Click here to read Part I of “Through the Avocado Obstacle Course” by Jessica Jones-Hughes
Obstacle #2: Corporate Control
Challenge: You must outsmart representatives from the avocado multinational companies who are sprinkled throughout the hills. Your challenge is to run past them backwards with a blindfold on while holding your box of avocados. Watch out for the surprise holes covered with tempting bags of money strategically placed along the route!

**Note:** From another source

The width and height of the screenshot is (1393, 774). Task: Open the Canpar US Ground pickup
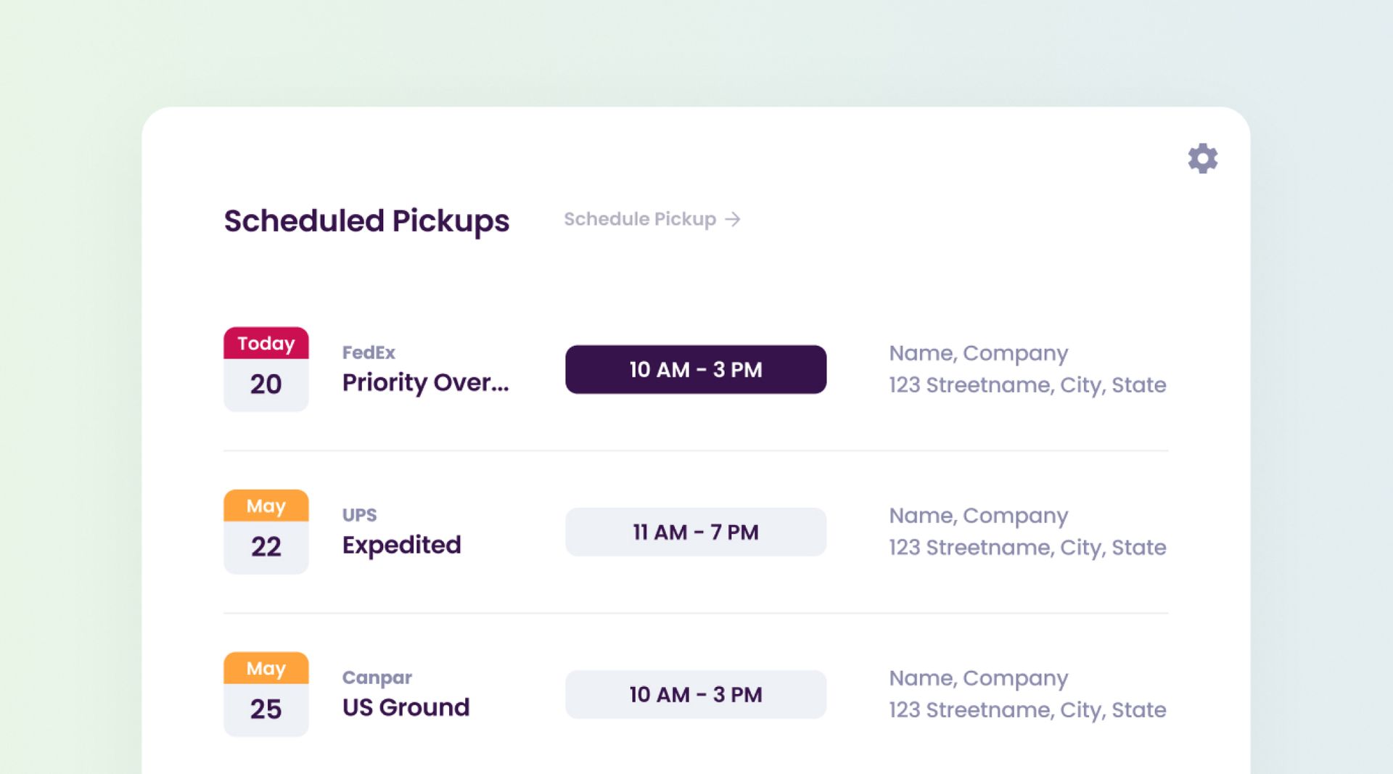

Giant avocado agribusiness has a heavy presence in the region. The climate in Michoacán is ideal for avocado production. The combination of various altitudes, a short rainy season and well-nutritious soil, produce some of the highest quality and most delicious avocados in the world. For this reason, Michoacán is the avocado capital of Mexico. The story of avocados parallel that of many other commodities: giant corporations that receive the majority of the profits and control while keeping producers in poverty.
Huertos de Aguacate
Multinational control of avocado huertos (farms) is evident. Farmer after farmer told us stories about how their only option is to sell to the big companies who pay them the “market price”. This price is typically low and fluctuates greatly throughout the season. Producers do not have enough information to negotiate an appropriate price; the multinationals take full advantage of this fact. The price is further controlled as companies pay producers based on the quality of the product. Category I avocados are the highest quality – the ones you see in the grocery store. Category II avocados receive a lower price and Category III are typically sold domestically in Mexico at the lowest price.

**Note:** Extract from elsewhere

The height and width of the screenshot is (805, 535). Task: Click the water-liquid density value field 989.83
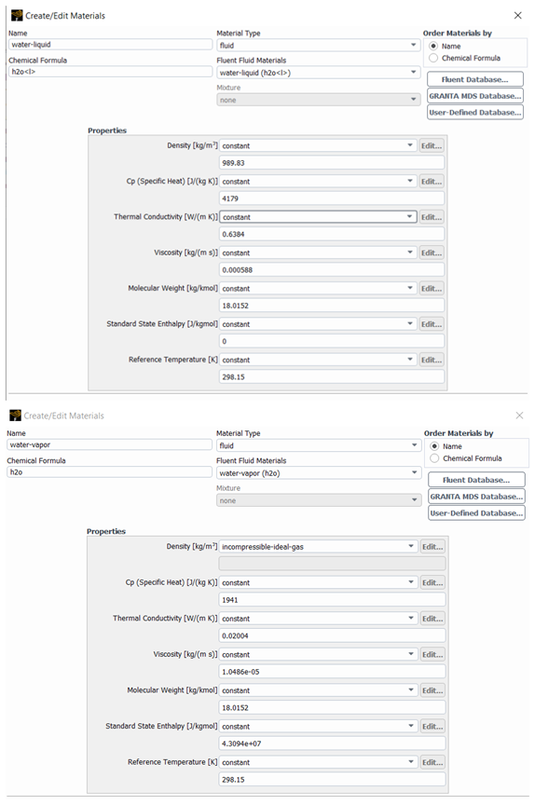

When producers do not control the quality inspections they are forced to accept whatever information the buyer provides. The big companies have always reported that only 40-50% of the total avocado volume they purchased were Category I. When Pragor transitioned to managing the process themselves, they found that 85-90% of their avocados were eligible for Category I. Consequently, they now get paid the higher Category I prices for 85-90% of their avocados instead of the 40-50% they received from multinationals.
Another point of control in the avocado process is the packing house. The large corporations own and control their own packing houses where they clean and inspect avocados. There they categorize, size and eliminate avocados with quality issues. Avocados are then packed by size into boxes and inspected a second time before leaving for the United States. All packing houses must be USDA sanctioned, meaning they must have USDA inspectors on staff in order to ship to the US and have a separate packing area for US-bound product. This leads to packing houses that are large, expensive and limited in number (only 30 in all of Mexico). When Pragor sought out a packing house that would work directly with them, they faced another challenge: the large corporations’ packing houses only process avocados for their companies, and the rest of the packing houses were controlled by the mafia who charge an “extra” high price.

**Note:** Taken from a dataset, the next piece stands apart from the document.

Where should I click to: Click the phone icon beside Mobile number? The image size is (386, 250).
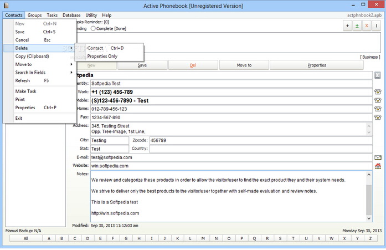click(378, 100)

With perseverance, the producers were finally able to contract with a packing house that was not controlled by the drug cartels, and was willing to work directly with a small farmer co-operative. The only drawback is that it’s a 2.5 hour drive from the nearest farm. Despite the extra cost of transportation, it is worth the ability to manage and observe firsthand the packing of their avocados. The packing house costs are higher, but the increased income from selling 85-90% of their avocados as Category I makes it worth the effort.